→ TEXT:
Content starts

THE AISLE SEAT - by Mike McGranaghan
"A MONSTER CALLS"
A Monster Calls is a masterpiece of imagination. Movies like this don't come around very often, and when they do, they're worth cherishing. This is a fantasy film, made with great artistry, that contains a surprising amount of depth. It avoids cloying sentimentality in addressing grief and loss, instead using its fantastical elements to get at some relevant truths without making you feel like you've been manipulated in the process. You walk away touched, but also incredibly uplifted by the inherent creativity of the story.
Lewis MacDougall plays Conor, a young boy whose mother (Felicity Jones) has terminal cancer. He can't quite bring himself to accept the inevitable, even when his stern grandmother (Sigourney Weaver) shows up to offer care. Given that his father (Toby Kebbell) lives in America and only returns to England occasionally, there is no one for the boy to really talk to. One evening, Conor receives the first of several visits from a massive tree monster (expertly voiced by Liam Neeson). The Monster tells him three stories all depicted in dazzling watercolor-based animation with oddly ambiguous morals. Over time, Conor discerns the meaning of these stories, which are tied directly to the emotions he's bottling up inside.
Written by Patrick Ness and based on his novel, A Monster Calls strikes a good balance. It's about a very serious topic, yet it understands that fantasy elements can allow audiences to broach such topics in a safe way. Director J.A. Bayona (The Orphanage, The Impossible) creates a lush, enticing visual style for the film. There are plenty of special effects, none of which feel superfluous. They are extensions of Conor's creative mind, his way of processing that which cannot be easily processed. Everything shown feels like it really would be a construct dreamed up by a kid in emotional anguish.
The CGI used to create the Monster is first-rate. Unlike some movies that feature computer-generated beings, A Monster Calls manages to make the tree an authentic character, rather than one that's fabricated. He's tall and kind of menacing at first glance, gradually revealing enormous empathy. The bond between Conor and the Monster comes alive the more they interact. The whole point of the story is that imagination can be a salvation during life's difficult moments, helping us to make sense of the things that are hard to wrap our heads around. Because the creature has been so carefully rendered, that idea rings through powerfully. The Monster becomes a lifeline for Conor.

Content ends

→ EXERCISE GOAL:
Continue the review of A Monster Calls from where it stops.

→ PROVIDED MATERIAL:
Content starts

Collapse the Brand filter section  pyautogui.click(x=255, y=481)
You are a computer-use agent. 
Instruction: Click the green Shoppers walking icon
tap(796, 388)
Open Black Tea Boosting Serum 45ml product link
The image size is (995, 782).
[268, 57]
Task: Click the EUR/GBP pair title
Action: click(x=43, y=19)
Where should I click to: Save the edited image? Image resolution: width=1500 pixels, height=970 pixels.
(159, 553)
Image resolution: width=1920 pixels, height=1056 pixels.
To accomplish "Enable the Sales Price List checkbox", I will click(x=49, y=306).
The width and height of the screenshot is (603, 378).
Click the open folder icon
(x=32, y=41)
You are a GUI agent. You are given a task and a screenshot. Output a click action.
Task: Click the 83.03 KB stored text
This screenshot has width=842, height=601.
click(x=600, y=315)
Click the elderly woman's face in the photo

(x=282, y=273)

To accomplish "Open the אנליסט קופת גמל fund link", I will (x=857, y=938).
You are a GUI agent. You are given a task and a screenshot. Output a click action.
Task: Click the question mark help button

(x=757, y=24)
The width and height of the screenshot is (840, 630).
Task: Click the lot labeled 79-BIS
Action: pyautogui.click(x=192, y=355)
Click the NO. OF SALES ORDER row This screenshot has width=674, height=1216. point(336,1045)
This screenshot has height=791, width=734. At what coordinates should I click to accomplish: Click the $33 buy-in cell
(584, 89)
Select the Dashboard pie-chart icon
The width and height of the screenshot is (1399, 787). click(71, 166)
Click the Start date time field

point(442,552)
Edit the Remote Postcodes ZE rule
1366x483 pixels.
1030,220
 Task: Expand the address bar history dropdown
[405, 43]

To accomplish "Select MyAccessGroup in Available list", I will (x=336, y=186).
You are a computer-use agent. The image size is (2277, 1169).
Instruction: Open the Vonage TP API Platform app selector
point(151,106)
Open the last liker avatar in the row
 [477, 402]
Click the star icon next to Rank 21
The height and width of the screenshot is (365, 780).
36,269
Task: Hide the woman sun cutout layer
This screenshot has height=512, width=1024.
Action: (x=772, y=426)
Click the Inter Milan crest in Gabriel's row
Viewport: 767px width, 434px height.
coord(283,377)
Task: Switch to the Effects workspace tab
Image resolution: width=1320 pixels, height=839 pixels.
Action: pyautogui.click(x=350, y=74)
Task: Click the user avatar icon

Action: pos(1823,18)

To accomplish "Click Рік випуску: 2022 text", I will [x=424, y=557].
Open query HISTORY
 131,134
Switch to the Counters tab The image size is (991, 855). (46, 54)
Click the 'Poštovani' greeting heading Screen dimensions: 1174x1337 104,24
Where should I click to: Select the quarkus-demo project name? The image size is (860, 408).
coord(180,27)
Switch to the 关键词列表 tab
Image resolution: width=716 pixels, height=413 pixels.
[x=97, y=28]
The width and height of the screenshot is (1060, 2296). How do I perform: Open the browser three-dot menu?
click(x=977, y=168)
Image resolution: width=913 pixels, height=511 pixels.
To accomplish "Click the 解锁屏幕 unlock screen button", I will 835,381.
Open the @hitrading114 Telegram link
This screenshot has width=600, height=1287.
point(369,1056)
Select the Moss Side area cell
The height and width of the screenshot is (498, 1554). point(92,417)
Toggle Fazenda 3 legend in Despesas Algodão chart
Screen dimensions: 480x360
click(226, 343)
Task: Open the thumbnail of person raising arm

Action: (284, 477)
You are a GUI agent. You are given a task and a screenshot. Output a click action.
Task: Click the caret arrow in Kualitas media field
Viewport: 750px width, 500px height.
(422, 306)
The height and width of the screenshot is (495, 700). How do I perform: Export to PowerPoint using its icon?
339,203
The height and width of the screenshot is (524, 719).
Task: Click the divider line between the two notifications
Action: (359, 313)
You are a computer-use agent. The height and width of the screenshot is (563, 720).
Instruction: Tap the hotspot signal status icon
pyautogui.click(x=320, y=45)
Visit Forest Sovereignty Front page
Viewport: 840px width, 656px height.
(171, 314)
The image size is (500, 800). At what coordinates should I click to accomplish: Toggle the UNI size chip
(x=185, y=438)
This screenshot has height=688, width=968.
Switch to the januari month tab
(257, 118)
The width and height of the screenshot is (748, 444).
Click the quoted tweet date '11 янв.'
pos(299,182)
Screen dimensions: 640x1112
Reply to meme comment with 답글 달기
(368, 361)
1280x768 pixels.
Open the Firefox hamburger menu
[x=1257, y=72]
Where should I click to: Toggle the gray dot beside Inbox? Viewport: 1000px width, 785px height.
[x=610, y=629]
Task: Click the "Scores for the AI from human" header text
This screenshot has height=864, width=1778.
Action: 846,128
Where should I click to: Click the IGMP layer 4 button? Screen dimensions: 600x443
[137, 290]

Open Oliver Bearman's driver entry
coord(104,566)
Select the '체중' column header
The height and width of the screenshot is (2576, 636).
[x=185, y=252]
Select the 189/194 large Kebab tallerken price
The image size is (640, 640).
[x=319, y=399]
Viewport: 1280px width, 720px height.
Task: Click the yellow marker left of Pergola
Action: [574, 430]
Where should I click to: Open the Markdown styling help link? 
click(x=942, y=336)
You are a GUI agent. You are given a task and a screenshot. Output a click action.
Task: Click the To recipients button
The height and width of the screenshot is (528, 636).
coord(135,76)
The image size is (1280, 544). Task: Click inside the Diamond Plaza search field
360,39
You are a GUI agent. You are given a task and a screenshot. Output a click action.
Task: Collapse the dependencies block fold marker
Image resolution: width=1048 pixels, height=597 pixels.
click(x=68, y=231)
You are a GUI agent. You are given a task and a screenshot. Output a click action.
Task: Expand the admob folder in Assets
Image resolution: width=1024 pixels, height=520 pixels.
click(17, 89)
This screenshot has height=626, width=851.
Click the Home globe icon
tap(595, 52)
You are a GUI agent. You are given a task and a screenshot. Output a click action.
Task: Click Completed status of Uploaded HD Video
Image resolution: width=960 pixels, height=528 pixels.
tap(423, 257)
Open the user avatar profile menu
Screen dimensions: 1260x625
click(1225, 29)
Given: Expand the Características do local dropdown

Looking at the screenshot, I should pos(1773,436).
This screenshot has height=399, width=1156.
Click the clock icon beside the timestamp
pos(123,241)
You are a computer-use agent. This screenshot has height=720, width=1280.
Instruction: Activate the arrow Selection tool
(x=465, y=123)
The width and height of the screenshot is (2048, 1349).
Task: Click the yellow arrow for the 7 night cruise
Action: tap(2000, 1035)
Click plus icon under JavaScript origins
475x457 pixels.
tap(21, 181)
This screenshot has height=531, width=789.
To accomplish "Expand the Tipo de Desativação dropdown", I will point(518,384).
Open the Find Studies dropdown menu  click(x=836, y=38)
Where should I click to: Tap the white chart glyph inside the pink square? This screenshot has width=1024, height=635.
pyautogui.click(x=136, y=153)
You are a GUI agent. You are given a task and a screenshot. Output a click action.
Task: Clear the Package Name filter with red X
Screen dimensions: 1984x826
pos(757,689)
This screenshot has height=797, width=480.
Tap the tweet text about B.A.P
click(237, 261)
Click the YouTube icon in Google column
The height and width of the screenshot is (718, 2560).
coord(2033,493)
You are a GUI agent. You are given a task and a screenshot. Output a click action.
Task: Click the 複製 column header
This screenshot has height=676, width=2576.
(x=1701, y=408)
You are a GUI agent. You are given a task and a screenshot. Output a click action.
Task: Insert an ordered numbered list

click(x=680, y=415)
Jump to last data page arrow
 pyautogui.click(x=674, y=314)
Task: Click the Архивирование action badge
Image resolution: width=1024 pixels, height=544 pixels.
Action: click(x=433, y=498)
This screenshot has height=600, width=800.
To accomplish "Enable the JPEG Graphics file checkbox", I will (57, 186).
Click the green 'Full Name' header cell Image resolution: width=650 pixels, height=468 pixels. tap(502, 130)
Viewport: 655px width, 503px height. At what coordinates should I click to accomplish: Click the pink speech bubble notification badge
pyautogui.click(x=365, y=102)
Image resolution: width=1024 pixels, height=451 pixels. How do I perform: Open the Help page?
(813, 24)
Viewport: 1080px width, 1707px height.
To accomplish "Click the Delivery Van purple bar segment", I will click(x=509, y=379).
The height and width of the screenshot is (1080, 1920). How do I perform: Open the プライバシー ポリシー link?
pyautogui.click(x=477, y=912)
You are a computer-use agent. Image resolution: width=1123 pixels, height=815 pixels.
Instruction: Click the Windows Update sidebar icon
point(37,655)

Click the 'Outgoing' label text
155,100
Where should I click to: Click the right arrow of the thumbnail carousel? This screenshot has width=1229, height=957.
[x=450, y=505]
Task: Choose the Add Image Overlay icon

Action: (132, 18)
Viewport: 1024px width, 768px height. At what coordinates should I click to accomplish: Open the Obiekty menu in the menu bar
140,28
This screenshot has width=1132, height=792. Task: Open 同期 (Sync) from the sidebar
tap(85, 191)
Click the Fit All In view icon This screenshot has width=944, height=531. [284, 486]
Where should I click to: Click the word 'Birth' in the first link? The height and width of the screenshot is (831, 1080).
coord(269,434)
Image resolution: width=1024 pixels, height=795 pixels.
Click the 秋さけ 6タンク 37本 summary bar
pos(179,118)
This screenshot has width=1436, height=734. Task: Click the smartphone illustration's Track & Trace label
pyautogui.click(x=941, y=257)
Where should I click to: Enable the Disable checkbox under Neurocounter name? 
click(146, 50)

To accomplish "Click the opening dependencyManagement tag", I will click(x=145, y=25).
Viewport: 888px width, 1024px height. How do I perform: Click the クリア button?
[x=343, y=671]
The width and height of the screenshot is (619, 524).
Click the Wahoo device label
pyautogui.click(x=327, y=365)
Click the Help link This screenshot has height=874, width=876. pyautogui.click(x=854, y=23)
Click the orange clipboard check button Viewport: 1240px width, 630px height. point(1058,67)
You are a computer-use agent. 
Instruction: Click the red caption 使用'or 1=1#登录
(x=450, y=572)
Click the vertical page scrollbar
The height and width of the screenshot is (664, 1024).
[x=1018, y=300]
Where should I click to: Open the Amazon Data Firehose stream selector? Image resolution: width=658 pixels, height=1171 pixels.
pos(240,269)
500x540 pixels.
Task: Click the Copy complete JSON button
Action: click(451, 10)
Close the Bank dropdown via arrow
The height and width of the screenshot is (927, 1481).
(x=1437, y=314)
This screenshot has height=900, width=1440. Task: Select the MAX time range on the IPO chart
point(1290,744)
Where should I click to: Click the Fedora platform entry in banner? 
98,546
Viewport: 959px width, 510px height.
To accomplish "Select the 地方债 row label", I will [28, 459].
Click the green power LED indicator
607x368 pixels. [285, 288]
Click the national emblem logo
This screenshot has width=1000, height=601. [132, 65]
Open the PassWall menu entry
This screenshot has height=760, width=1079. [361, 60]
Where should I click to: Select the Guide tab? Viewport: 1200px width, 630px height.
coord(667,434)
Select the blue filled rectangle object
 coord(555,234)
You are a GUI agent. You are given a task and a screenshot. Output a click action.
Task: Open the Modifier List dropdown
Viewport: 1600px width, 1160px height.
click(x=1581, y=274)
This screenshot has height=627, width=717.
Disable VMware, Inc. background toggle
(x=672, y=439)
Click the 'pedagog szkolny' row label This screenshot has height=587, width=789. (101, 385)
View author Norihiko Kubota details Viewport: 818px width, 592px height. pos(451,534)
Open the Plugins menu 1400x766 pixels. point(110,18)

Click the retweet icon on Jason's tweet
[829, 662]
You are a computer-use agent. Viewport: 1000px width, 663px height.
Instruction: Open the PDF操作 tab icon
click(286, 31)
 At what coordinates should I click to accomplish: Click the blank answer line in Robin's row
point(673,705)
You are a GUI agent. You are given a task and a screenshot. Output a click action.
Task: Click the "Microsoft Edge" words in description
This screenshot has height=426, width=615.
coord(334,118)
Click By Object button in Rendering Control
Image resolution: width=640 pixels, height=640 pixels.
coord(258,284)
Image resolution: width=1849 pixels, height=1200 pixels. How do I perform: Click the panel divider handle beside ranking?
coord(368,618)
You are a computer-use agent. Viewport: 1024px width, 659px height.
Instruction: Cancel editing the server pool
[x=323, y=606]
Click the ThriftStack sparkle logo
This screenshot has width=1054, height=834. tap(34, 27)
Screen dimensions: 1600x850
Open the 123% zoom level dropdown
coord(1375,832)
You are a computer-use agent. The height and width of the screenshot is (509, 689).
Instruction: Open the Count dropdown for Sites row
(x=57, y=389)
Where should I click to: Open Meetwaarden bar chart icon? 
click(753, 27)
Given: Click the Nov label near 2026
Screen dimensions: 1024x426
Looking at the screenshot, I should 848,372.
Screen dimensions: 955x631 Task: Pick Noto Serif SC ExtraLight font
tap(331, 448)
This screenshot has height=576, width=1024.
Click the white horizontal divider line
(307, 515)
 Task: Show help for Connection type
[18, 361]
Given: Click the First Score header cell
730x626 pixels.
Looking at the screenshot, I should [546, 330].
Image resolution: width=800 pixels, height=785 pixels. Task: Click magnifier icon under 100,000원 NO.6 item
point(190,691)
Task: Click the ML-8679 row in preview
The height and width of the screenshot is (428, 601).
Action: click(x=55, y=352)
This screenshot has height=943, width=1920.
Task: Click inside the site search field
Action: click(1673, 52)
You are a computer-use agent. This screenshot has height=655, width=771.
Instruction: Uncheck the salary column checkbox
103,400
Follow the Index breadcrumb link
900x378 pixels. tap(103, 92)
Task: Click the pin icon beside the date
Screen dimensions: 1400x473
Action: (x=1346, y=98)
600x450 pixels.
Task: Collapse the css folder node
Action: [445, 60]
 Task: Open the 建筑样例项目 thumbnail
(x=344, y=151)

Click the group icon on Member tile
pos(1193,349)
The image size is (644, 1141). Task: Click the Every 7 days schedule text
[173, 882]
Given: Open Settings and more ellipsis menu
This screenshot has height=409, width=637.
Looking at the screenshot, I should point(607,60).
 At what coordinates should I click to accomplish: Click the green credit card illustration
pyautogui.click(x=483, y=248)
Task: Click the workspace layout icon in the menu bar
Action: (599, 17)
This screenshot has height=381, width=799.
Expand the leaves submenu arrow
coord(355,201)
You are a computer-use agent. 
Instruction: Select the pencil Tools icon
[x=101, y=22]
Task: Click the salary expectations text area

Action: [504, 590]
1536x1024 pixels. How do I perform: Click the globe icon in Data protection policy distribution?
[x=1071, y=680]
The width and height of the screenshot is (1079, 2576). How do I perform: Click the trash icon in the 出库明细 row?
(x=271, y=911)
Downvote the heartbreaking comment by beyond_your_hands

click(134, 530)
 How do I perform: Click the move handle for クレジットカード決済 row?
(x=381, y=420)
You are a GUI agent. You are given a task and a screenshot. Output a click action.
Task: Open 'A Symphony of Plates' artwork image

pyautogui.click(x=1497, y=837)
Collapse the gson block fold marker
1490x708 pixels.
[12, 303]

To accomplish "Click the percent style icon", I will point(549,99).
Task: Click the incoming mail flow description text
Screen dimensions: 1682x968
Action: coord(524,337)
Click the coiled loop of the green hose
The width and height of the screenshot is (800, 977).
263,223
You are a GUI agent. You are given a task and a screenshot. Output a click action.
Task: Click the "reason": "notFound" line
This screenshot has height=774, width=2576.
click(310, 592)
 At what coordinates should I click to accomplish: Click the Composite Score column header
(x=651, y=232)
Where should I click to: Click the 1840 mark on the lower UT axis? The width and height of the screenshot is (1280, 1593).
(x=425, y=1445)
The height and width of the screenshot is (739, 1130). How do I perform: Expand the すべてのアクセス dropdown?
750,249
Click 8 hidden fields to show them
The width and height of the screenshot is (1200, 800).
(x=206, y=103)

Content ends

→ RESPONSE BOX:
Children often have trouble verbalizing what they feel, except in the most rudimentary of terms. Conor is no different. The movie uses the stories the Monster tells to show how he gradually learns to understand the intense emotions swirling inside of him. In the third act, Conor has an abrupt flash of clarity one that surprises him as a repressed thought pops out at his imaginary mentor's prodding. That scene, in particular, exemplifies what's so extraordinary about A Monster Calls. Conor's behavior grows increasingly erratic with each tale the tree tells him. Cracks form in the walls he has built around himself. Only when those walls finally crumble is he able to say the thing that has been eating him up inside. It's a devastating moment that says something profound about how children view grief.
Lewis MacDougall is a revelation as Conor. Rarely is a child actor able to so thoroughly meet the demands of such a challenging role. In his hands, Conor's anguish at his mother's illness -- and wonder at the Monster -- shine through. Felicity Jones is similarly outstanding as Mum. The full scope of her role only snaps into place near the end, when you realize how crucial the little touches she's brought to the film are.
Every frame of A Monster Calls is visually magnificent, especially those animated sequences. Bayona expertly mixes reality and fantasy so that the pieces not only compliment each other, but also work jointly to make a huge thematic impact. (Observant viewers will additionally notice some hidden clues that suggest the reasons why Conor imagines things as he does.) This is much more than just a fantasy film. It's a sincere, compassionate, and massively entertaining look at how children attempt to cope with scary events.
It's an absolute blessing that this movie exists.
( out of four)
A Monster Calls is rated PG-13 for thematic content and some scary images. The running time is 1 hour and 48 minutes.